DATA PROVIDED:
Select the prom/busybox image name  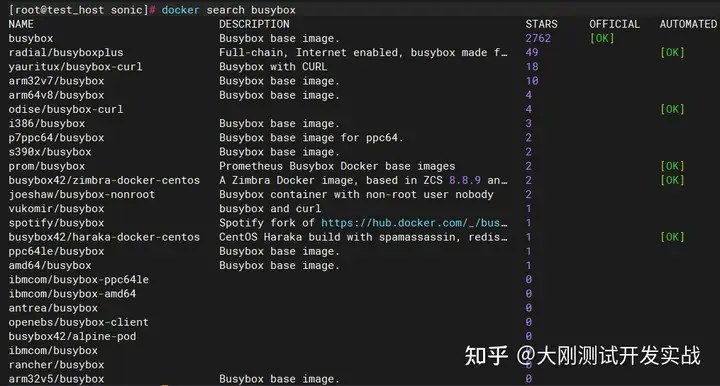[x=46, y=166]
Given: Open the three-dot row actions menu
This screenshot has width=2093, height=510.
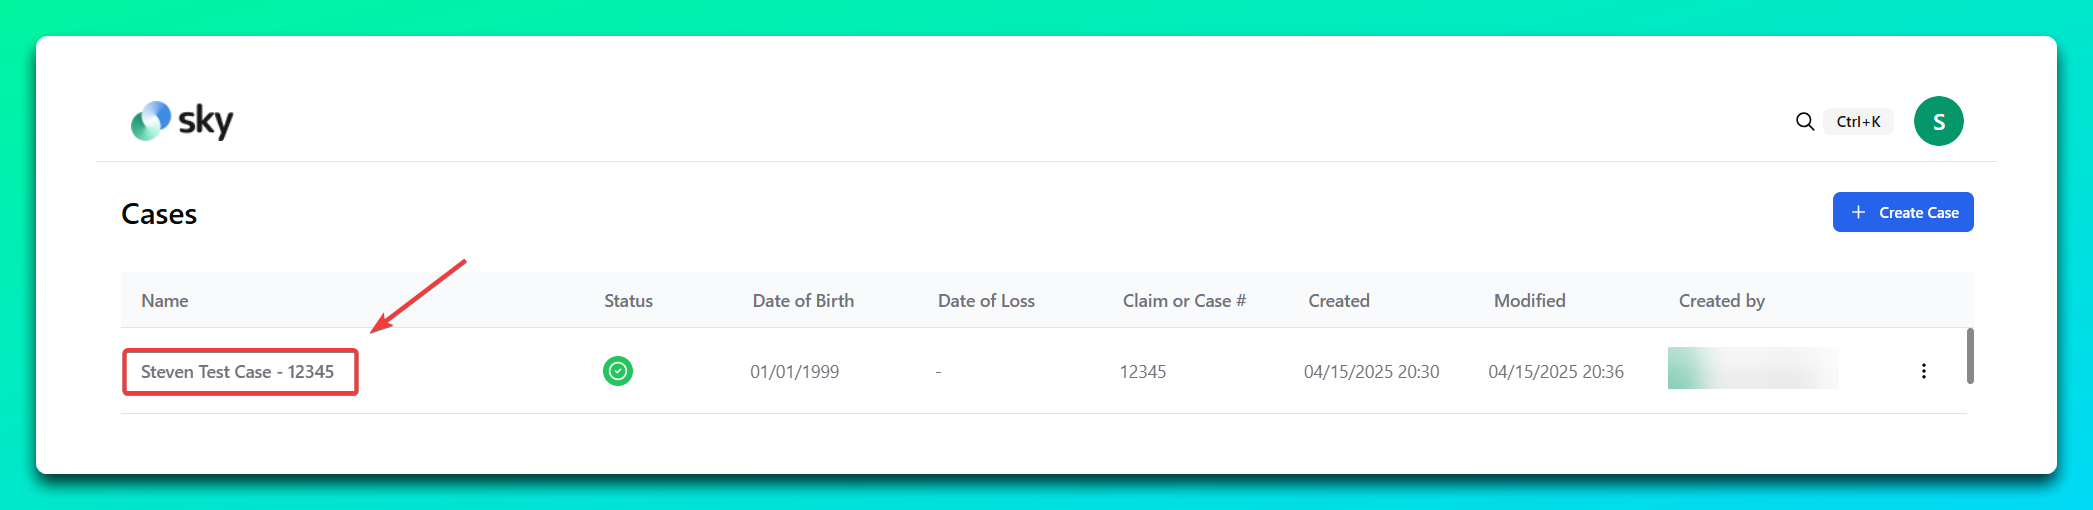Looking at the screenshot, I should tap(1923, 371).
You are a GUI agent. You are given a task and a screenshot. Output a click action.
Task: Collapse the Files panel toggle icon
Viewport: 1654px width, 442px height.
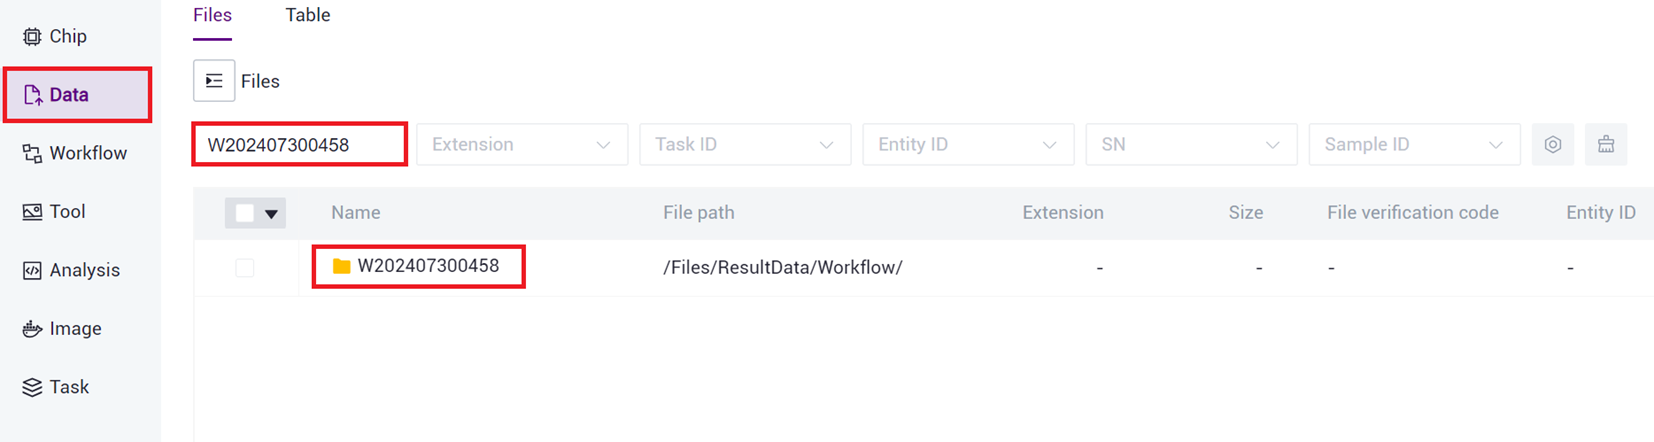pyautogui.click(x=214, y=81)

TASK DETAILS:
The copy must start at the line containing "Task: Collapse the Files panel toggle icon" and end at the last line of the data, matching each line exactly. It must hold no pictures.

TASK ANSWER:
Task: Collapse the Files panel toggle icon
Viewport: 1654px width, 442px height.
pyautogui.click(x=214, y=81)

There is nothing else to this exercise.